The book is Levi’s hymn to craftsmanship — to the satisfaction of skilled technical work done well. Faussone is not an intellectual but he is intelligent: he understands his materials (steel, cable, concrete) with the same intimacy that Levi understands chemicals. His stories are about problem-solving: how to raise a heavy beam when the crane fails, how to find a flaw in a cable that no one else can see, how to improvise solutions when the engineering drawings don’t match reality.
Levi’s argument is philosophical: work — genuine skilled work that engages both hands and mind — is one of the essential human goods. The book implicitly contrasts the degraded, meaningless labor of Auschwitz (designed to humiliate rather than produce) with the creative satisfaction of work freely chosen and competently executed. Without ever mentioning the camp, the book is Levi’s most powerful statement about what human beings need in order to live with dignity.
Collecting The Monkey’s Wrench
First edition (Einaudi, Turin, 1978): Cloth with dust jacket.

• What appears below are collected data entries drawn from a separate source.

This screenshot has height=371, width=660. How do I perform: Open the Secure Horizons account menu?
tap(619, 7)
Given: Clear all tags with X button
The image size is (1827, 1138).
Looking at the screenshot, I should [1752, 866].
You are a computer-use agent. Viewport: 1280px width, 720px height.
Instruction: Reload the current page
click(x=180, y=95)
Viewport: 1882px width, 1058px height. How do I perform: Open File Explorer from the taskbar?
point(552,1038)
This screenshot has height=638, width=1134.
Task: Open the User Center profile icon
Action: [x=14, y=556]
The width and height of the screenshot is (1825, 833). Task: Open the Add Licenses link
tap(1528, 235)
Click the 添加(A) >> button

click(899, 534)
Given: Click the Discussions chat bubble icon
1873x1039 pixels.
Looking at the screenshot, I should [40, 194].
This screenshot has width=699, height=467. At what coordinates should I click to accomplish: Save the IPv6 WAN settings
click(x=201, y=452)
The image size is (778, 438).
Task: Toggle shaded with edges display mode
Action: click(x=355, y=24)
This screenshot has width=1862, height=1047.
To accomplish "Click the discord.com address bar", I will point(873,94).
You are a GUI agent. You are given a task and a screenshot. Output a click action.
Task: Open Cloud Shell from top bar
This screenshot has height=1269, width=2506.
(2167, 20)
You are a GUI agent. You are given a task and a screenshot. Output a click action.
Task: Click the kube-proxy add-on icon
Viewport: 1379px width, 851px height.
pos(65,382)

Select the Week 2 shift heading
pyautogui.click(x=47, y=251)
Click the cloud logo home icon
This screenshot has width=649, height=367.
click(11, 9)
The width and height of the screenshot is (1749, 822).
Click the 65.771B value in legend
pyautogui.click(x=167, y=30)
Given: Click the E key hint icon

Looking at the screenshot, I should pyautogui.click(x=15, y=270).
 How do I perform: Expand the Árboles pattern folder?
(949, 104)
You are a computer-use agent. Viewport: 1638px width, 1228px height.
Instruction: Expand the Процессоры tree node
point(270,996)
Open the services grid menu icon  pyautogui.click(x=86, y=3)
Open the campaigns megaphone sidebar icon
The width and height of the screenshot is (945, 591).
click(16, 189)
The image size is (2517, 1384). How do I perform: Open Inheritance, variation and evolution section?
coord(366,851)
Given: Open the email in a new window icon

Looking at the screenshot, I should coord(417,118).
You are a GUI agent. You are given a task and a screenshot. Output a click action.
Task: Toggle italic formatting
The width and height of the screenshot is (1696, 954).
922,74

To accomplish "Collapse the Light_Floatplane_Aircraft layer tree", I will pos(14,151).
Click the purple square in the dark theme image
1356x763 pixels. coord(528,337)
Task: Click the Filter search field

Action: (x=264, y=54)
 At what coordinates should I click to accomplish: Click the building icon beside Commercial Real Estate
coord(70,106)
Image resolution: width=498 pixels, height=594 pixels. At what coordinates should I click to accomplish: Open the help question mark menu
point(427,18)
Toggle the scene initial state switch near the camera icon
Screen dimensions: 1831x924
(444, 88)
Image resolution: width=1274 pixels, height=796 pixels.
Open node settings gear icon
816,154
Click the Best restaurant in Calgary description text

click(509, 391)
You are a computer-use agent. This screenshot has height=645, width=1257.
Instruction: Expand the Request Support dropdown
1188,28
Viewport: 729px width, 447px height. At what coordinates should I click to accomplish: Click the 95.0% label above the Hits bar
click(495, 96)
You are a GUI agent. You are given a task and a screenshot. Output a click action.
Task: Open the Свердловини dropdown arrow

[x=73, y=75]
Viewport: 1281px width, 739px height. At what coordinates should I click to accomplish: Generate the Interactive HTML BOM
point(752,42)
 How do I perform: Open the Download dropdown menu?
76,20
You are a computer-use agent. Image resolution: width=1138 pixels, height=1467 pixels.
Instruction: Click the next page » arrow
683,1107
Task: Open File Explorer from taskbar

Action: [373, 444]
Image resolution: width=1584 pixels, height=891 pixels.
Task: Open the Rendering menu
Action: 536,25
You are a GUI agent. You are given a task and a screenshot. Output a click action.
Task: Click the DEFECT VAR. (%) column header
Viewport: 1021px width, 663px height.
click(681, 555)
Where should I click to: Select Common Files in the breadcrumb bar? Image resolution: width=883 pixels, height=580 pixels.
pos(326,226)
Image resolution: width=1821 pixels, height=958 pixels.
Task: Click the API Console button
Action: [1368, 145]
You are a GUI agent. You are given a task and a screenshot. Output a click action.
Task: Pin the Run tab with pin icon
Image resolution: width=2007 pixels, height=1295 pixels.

First English edition (Michael Joseph, London, 1987): As The Wrench.
US edition (Summit Books, 1986): As The Monkey’s Wrench.
Market values:
- Einaudi first (1978): $75–$200
- English/US firsts: $30–$75
Projected values (2026–2036): Moderate appreciation.
Frequently Asked Questions
What is The Monkey Wrench about? Also published as The Wrench, the novel follows Libertino Faussone, a Piedmontese rigger who travels the world building bridges, oil rigs, and industrial structures, and tells stories about his work. Levi uses Faussone’s tales to celebrate skilled labour — the satisfaction of making things well, the bond between a craftsman and his materials. The novel won the Strega Prize (Italy’s most prestigious literary award) in 1979.